El pasado sábado en Taxco, Guerrero, Chabaud recibió el Premio Nacional Juan Ruiz de Alarcón, que se otorga según dice la convocatoria, por la “labor creadora de la dramaturgia nacional, cuya trayectoria haya contribuido a enaltecer el teatro mexicano”. La decisión de todo jurado que delibera en este premio (otorgado en su primera emisión a Sergio Magaña, en 1988, y que también merecieron Elena Garro y Luisa Josefina Hernández, en una larga lista), es un gran reto. Yo misma lo enfrenté el año pasado, cuando fui invitada junto con Braulio Peralta y Enrique Singer para elegir un ganador, que fue Luis Mario Moncada.
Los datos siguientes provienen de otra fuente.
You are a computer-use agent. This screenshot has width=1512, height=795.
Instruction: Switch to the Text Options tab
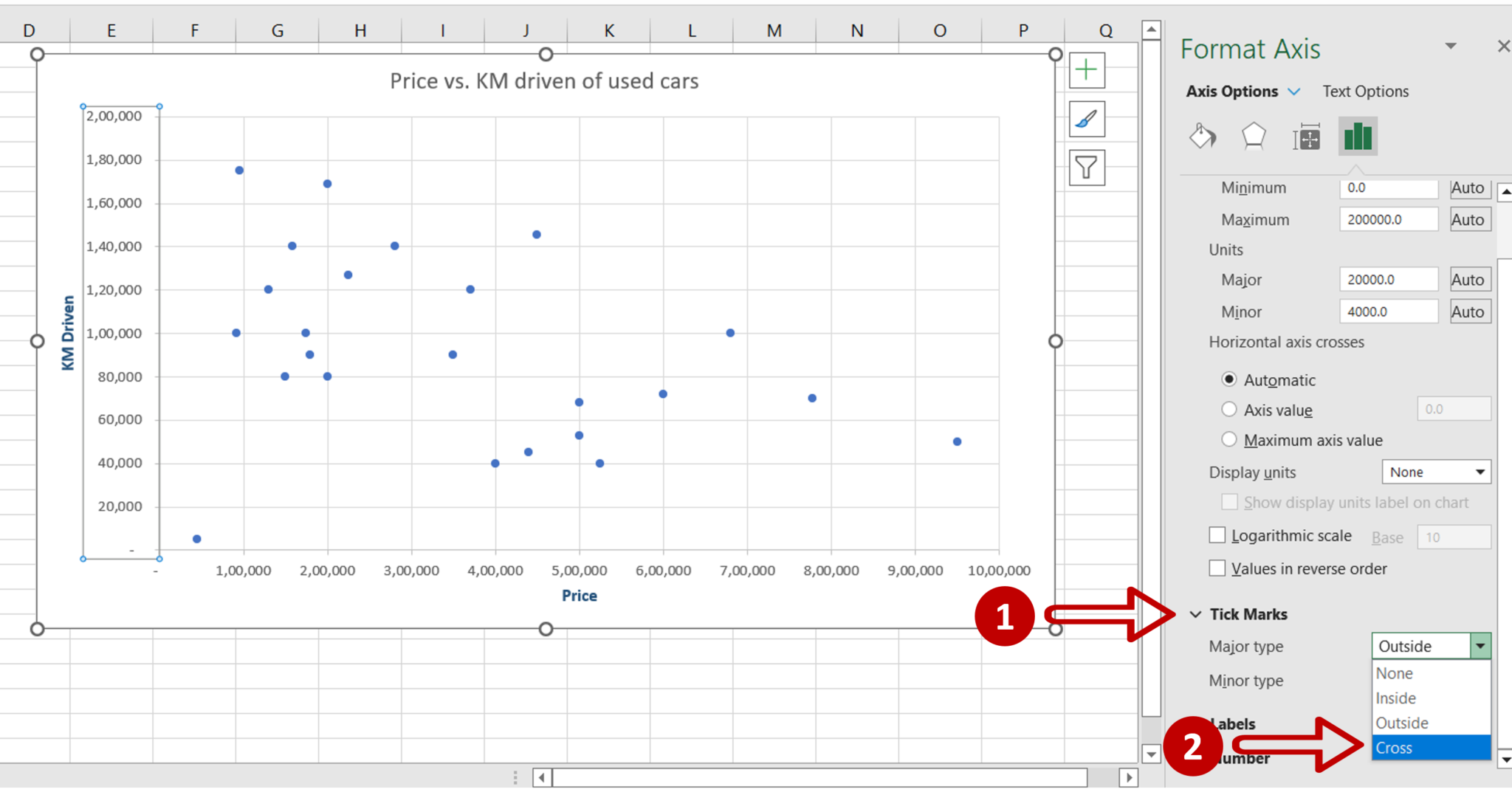click(x=1365, y=91)
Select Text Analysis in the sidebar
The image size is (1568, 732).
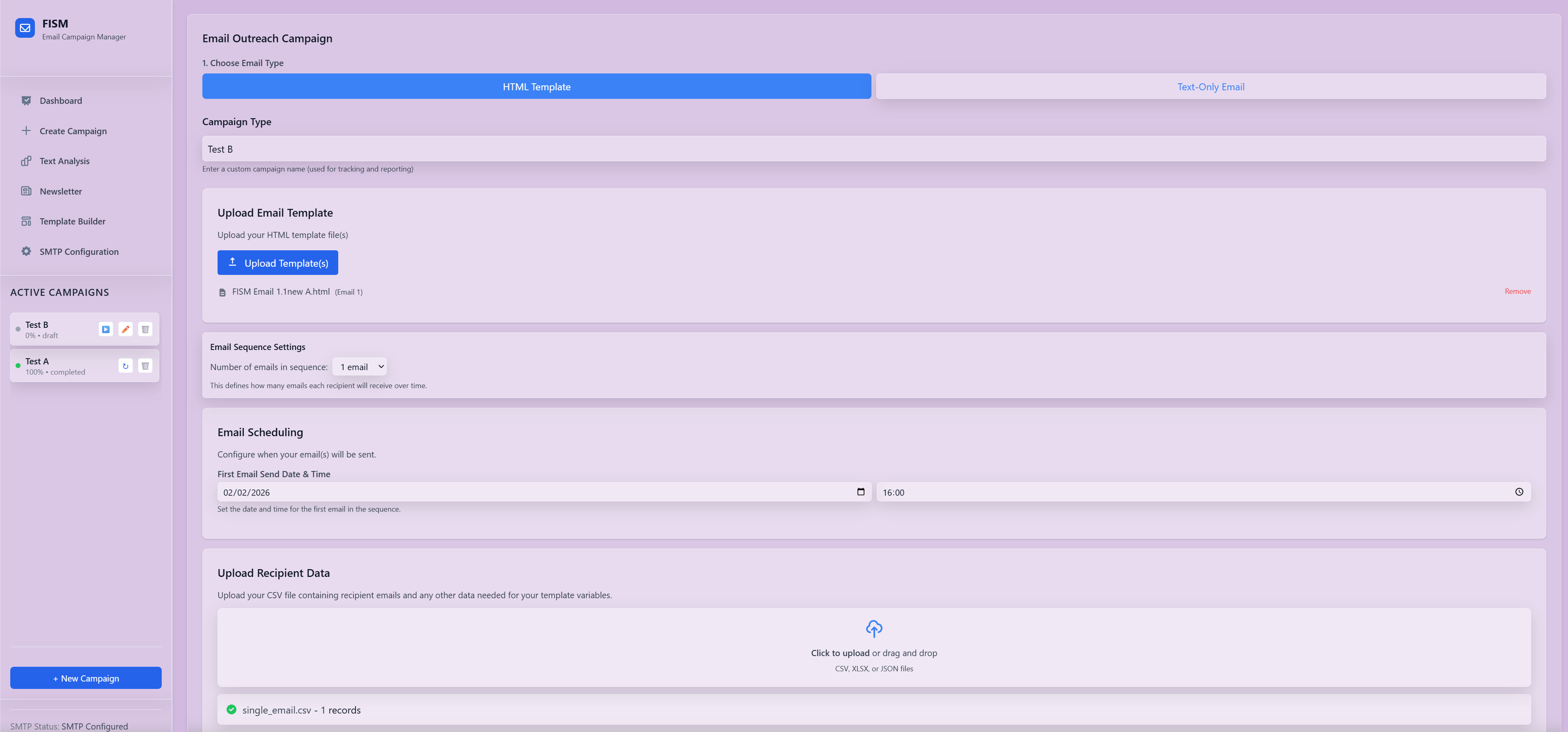click(64, 161)
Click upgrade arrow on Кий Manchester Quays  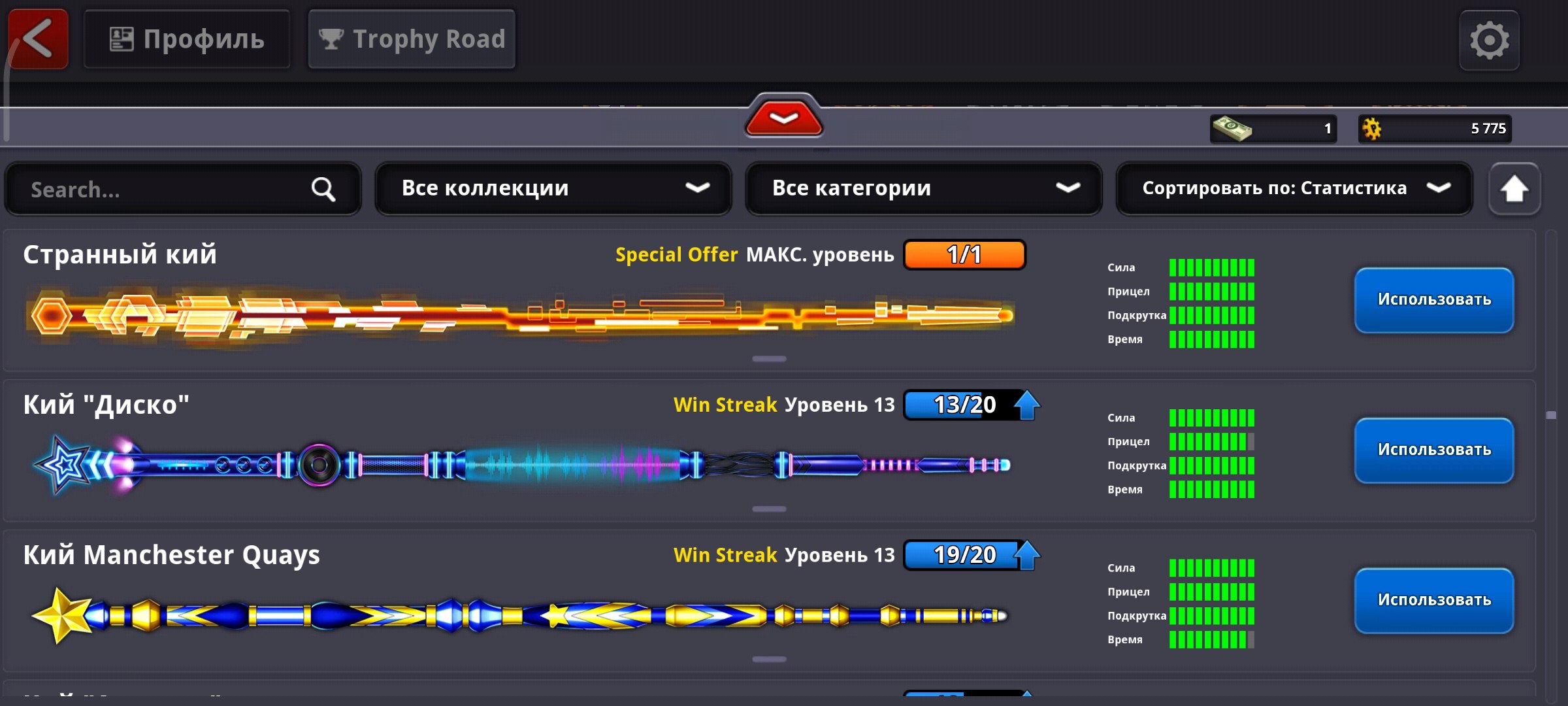(x=1027, y=554)
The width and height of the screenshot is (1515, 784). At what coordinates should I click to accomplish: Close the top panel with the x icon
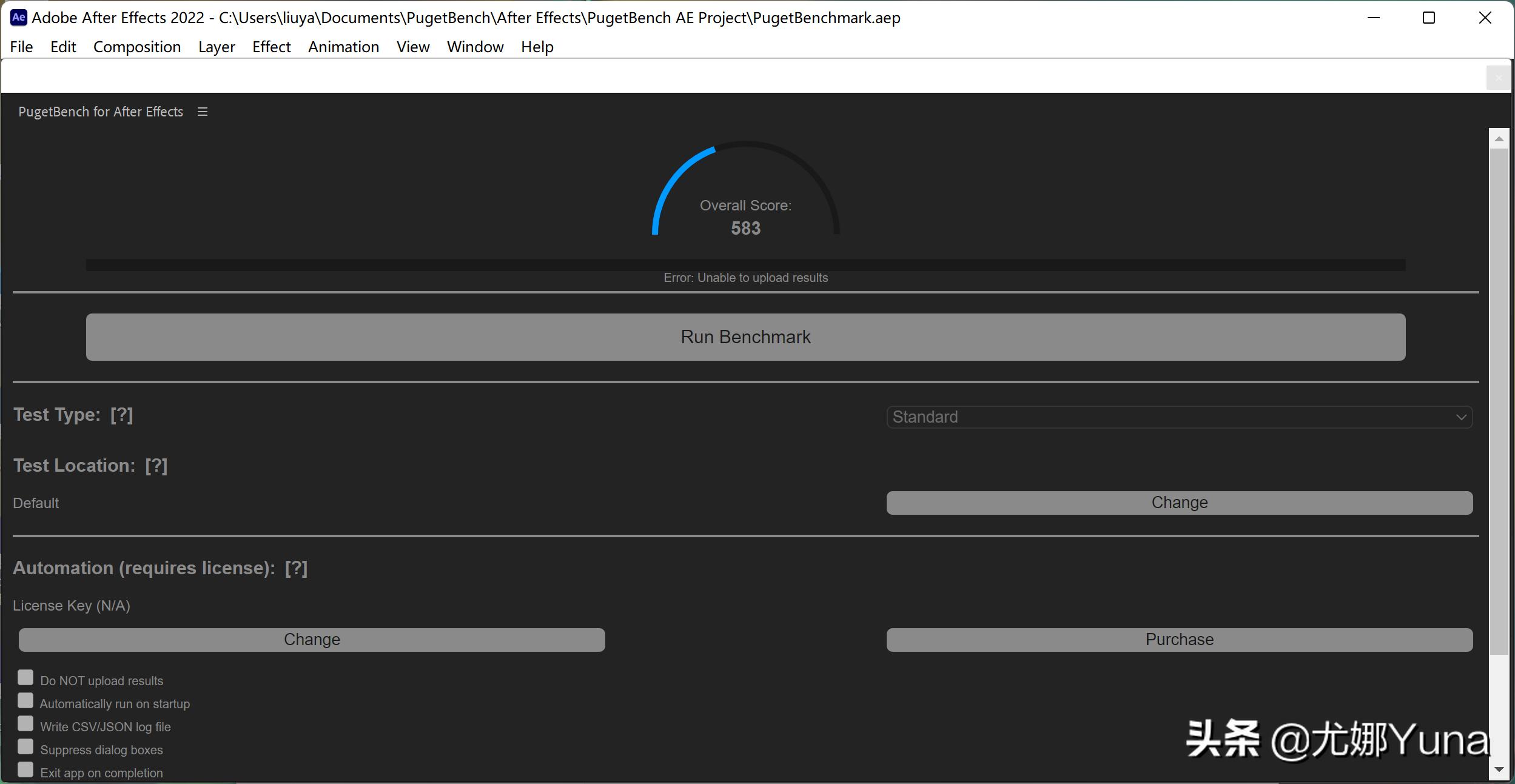click(1498, 78)
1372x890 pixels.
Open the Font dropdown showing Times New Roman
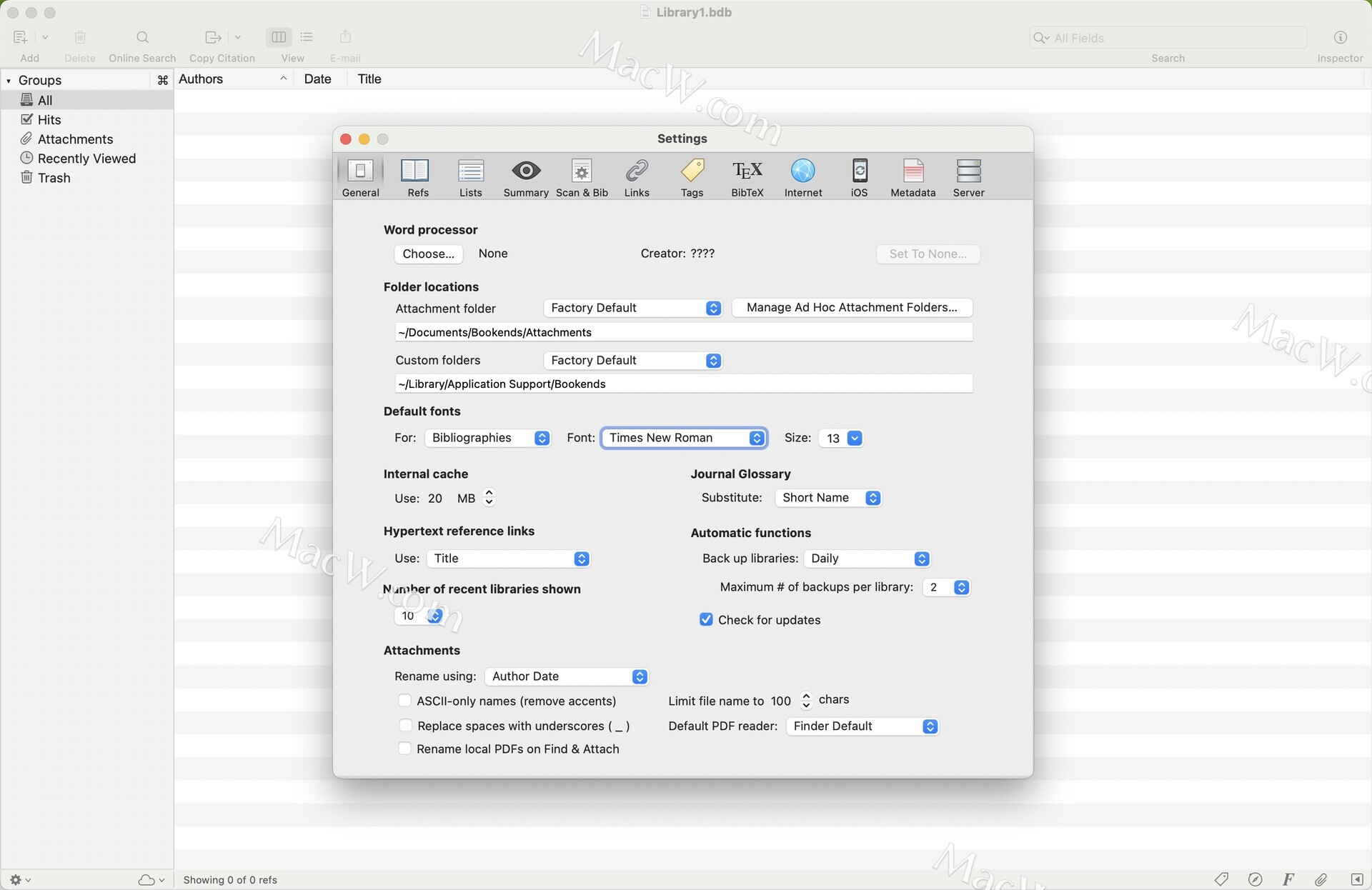[x=684, y=438]
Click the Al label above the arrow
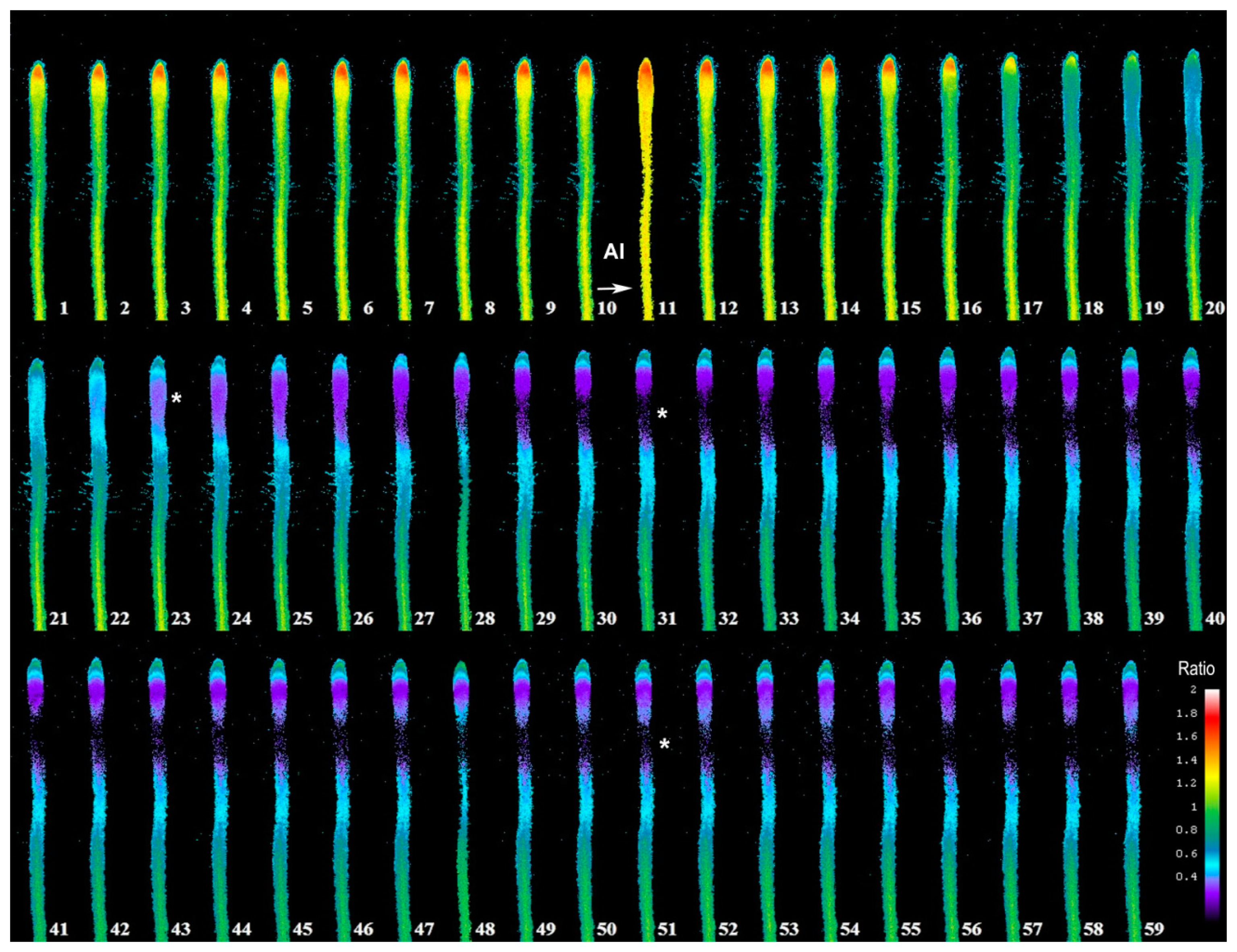1237x952 pixels. pos(613,251)
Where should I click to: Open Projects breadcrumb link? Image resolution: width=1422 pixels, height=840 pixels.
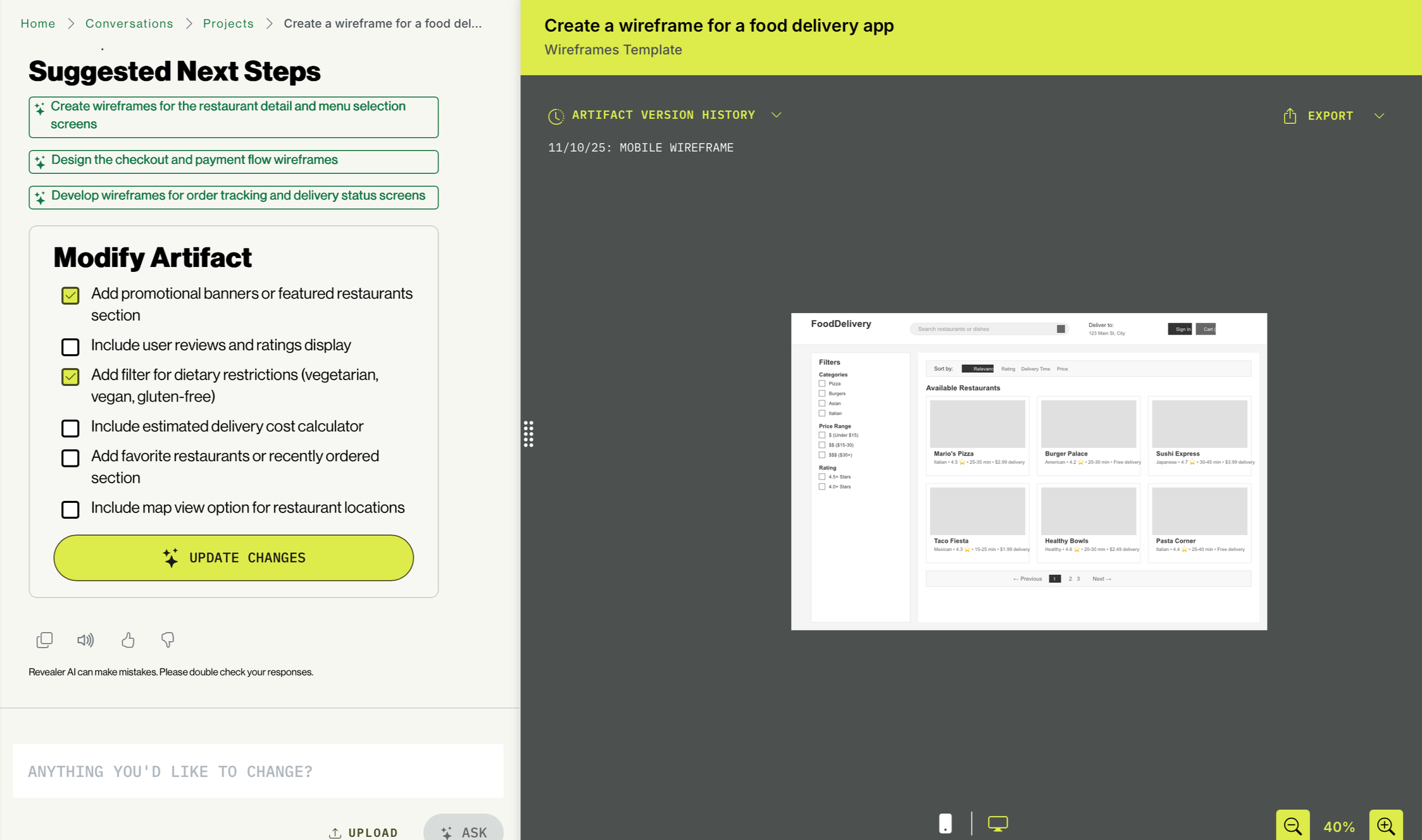[228, 23]
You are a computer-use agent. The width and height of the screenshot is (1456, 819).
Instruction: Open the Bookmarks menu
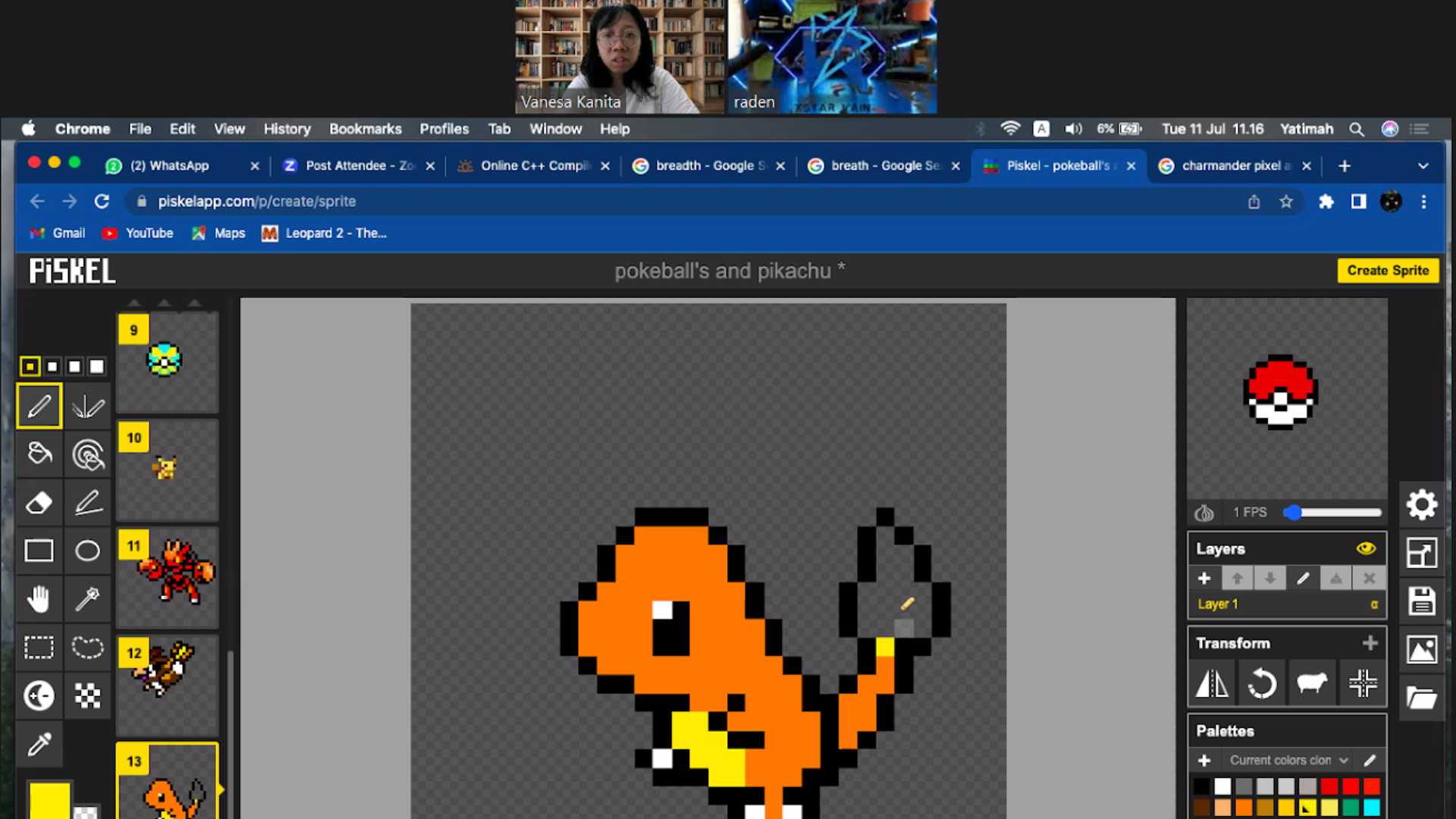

Los dramaturgos con trayectoria son numerosos y los hay de generaciones anteriores a Chabaud y Moncada que tienen una obra de envergadura: Enrique Ballesté, Edelberto Pilo Galindo, Sergio Galindo, Bertha Hiriart, como también los hay más próximos en el tiempo: Hugo Salcedo, Ángel Norzagaray y Cutberto López. De una generación que empezó a darse a conocer en los albores del siglo 21 está desde luego el muy admirado Luis Enrique Gutiérrez Ortiz Monasterio, así como Edgar Chías y Alberto Villarreal. Afortunadamente el estímulo se entrega anualmente y es de esperarse que en su momento lo reciban todos los que tienen los méritos, entre los que se cuentan otros tan importantes como los mencionados y que lamento omitir por razones de espacio. Jaime Chabaud tiene una reconocida trayectoria como dramaturgo y su labor en la divulgación y enaltecimiento del teatro mexicano, dentro y fuera de nuestras fronteras, ha sido sobresaliente. Felicidades a Chabaud por el Premio Nacional Juan Ruiz de Alarcón 2013.